→ **DIRECTIONS FOR THIS TASK**: Needed from the data below: every line from the one with "unwanted trucks (88, 787)" up to and including the one with "Cash for old trucks Coldstream (97, 2026)", repeated exactly and with nothing else.

→ **SOURCE RECORDS**:
%%

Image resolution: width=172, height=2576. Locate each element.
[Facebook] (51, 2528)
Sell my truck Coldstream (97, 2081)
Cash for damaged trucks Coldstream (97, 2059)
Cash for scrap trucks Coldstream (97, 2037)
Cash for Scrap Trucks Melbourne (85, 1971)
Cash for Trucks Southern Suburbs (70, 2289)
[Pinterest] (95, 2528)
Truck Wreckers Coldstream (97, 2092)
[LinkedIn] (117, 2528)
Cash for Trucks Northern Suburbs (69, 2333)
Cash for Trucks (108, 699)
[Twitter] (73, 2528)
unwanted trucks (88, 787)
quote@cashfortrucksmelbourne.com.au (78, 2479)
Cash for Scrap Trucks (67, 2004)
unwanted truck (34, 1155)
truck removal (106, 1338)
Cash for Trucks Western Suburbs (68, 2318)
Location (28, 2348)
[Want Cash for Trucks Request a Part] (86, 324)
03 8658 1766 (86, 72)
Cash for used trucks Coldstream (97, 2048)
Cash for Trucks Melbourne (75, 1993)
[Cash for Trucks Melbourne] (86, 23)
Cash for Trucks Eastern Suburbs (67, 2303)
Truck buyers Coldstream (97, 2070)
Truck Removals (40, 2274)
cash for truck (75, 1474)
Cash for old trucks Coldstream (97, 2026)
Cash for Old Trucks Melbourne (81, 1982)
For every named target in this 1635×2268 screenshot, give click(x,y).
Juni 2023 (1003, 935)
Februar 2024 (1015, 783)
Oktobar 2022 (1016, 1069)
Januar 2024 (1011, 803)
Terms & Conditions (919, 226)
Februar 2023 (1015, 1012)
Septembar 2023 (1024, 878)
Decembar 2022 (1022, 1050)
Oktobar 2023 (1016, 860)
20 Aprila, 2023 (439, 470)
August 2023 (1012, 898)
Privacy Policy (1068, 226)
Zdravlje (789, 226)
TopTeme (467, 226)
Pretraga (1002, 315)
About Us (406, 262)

%%

→ **TASK OUTPUT**:
unwanted trucks (88, 787)
quote@cashfortrucksmelbourne.com.au (78, 2479)
Cash for Scrap Trucks (67, 2004)
unwanted truck (34, 1155)
truck removal (106, 1338)
Cash for Trucks Western Suburbs (68, 2318)
Location (28, 2348)
[Want Cash for Trucks Request a Part] (86, 324)
03 8658 1766 (86, 72)
Cash for used trucks Coldstream (97, 2048)
Cash for Trucks Melbourne (75, 1993)
[Cash for Trucks Melbourne] (86, 23)
Cash for Trucks Eastern Suburbs (67, 2303)
Truck buyers Coldstream (97, 2070)
Truck Removals (40, 2274)
cash for truck (75, 1474)
Cash for old trucks Coldstream (97, 2026)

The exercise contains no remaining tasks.